US Groups Urge USTR to Preserve USMCA, Citing Auto Investment
By Óscar Goytia | Journalist & Industry Analyst -
Mon, 12/08/2025 - 19:09
US automotive and manufacturing organizations urged the Office of the US Trade Representative (USTR) to preserve the core structure of the USMCA as the agency evaluates the accord during hearings held Dec. 3–5 in Washington. Industry leaders argued that the agreement has driven more than US$210 billion in US automotive investment and remains essential to North American supply chain integration.
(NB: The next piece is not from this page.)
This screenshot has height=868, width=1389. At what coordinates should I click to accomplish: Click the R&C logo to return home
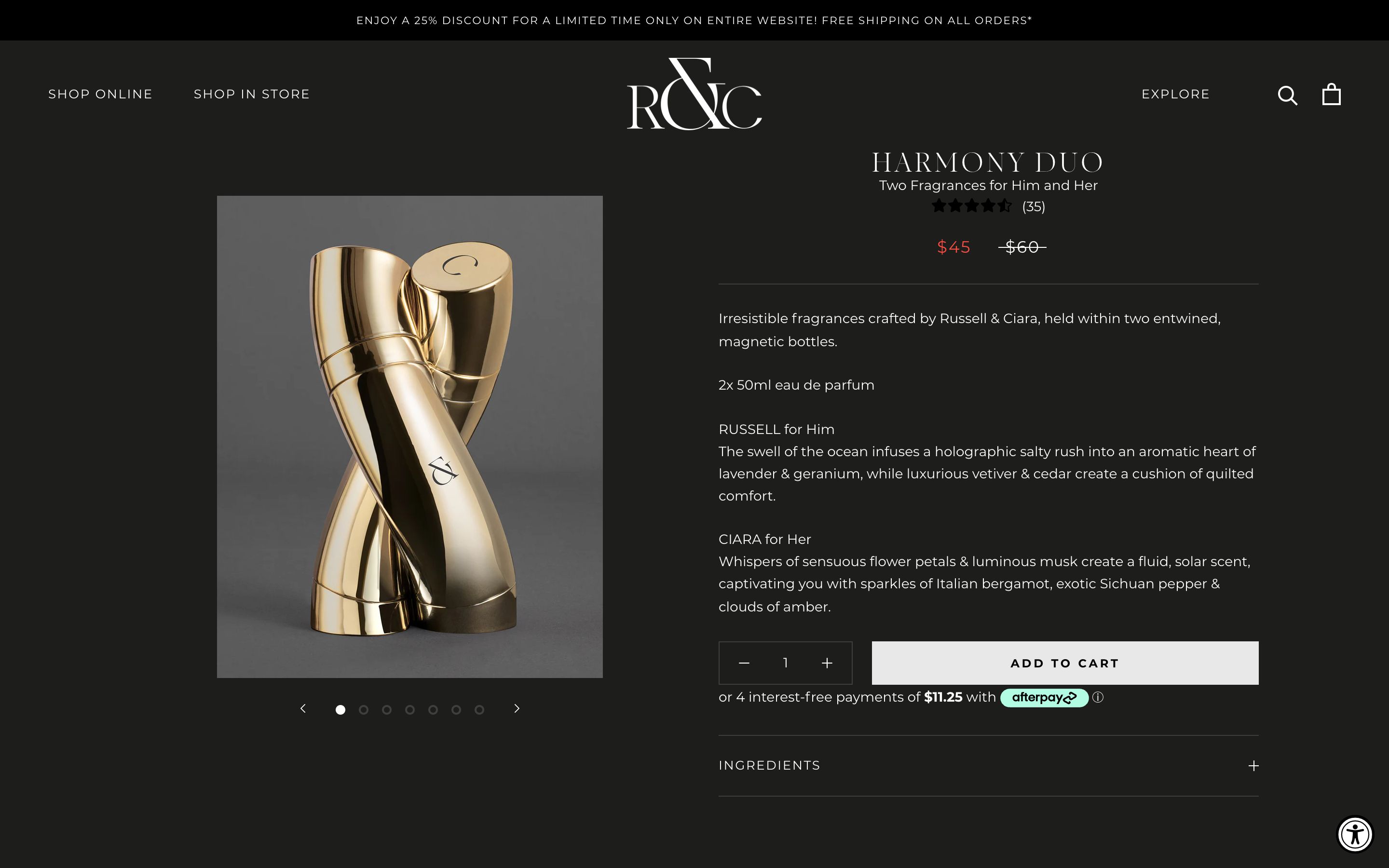(x=694, y=94)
Matt Blunt, president, American Automotive Policy Council (AAPC), said the agreement “remains the most vital trade agreement for America’s automakers, enabling global competitiveness and spurring more than US$210 billion in US automotive investment since its implementation.” He added that recent tariff actions involving non-North American partners “underscore the need to restore and strengthen the USMCA advantages.”
AAPC, which represents Ford Motor Company, General Motors and Stellantis, emphasized that the agreement’s rules of origin have fueled increases in investment, production and employment in the US auto sector. Blunt said the council is asking the administration to maintain the agreement’s core structure while pursuing “targeted refinements, adequate transition periods, and measures that further incentivize North American supply chain resilience.” He said AAPC will work with USTR to ensure the pact continues to bolster regional competitiveness.
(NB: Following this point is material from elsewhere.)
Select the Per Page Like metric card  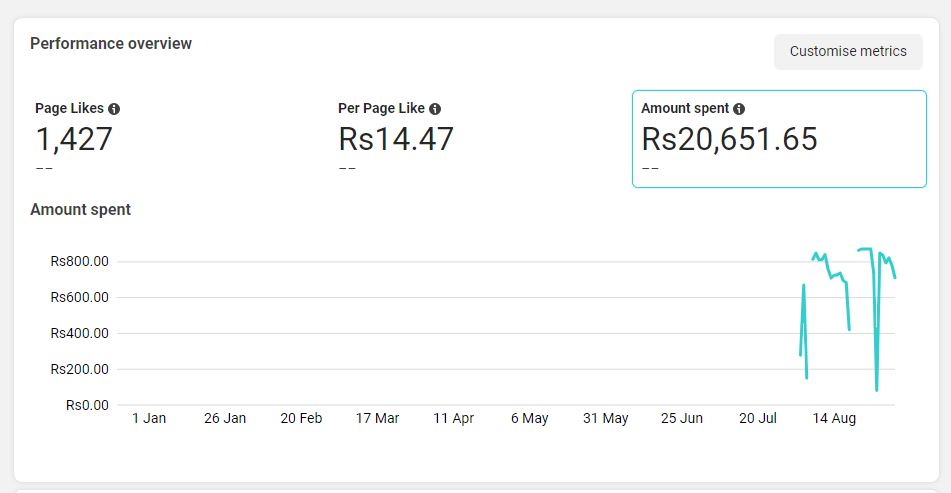coord(477,139)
US manufacturers echoed that position. The National Association of Manufacturers (NAM), the largest industrial association in the country, said the agreement remains critical for the sector. “The USMCA is the most pro-US manufacturing trade agreement in history. It is foundational for manufacturing growth at home. It expands sales opportunities across North America and strengthens our industry’s global competitiveness,” said Charles Crain, Managing Vice President of Policy, NAM.
NAM represents companies employing 13 million people and contributing US$2.9 trillion to the US economy. Canada and Mexico together purchase more than one-third of US manufactured goods exports. Sixteen of 21 US manufacturing subsectors have increased exports to Canada and Mexico at a faster pace than to the rest of the world under USMCA, according to NAM.
Crain added that major portions of US imports from Canada and Mexico are industrial inputs used by domestic manufacturers. “Half of all US purchases from Canada and almost 70% from Mexico are transactions between related parties,” he said, adding that these flows consist largely of materials, parts, equipment and machinery essential to US factory operations. He noted that 72% of imports from Canada and 63% from Mexico are industrial inputs. “This is the most complementary and symbiotic trade relationship we have in the manufacturing sector, built on the foundation of the USMCA,” he said.
Both associations framed their recommendations in the context of the agreement’s mandatory six-year review scheduled for July. Crain said manufacturers in the US “can outcompete anyone in the world,” adding, “we can use the USMCA to do it.”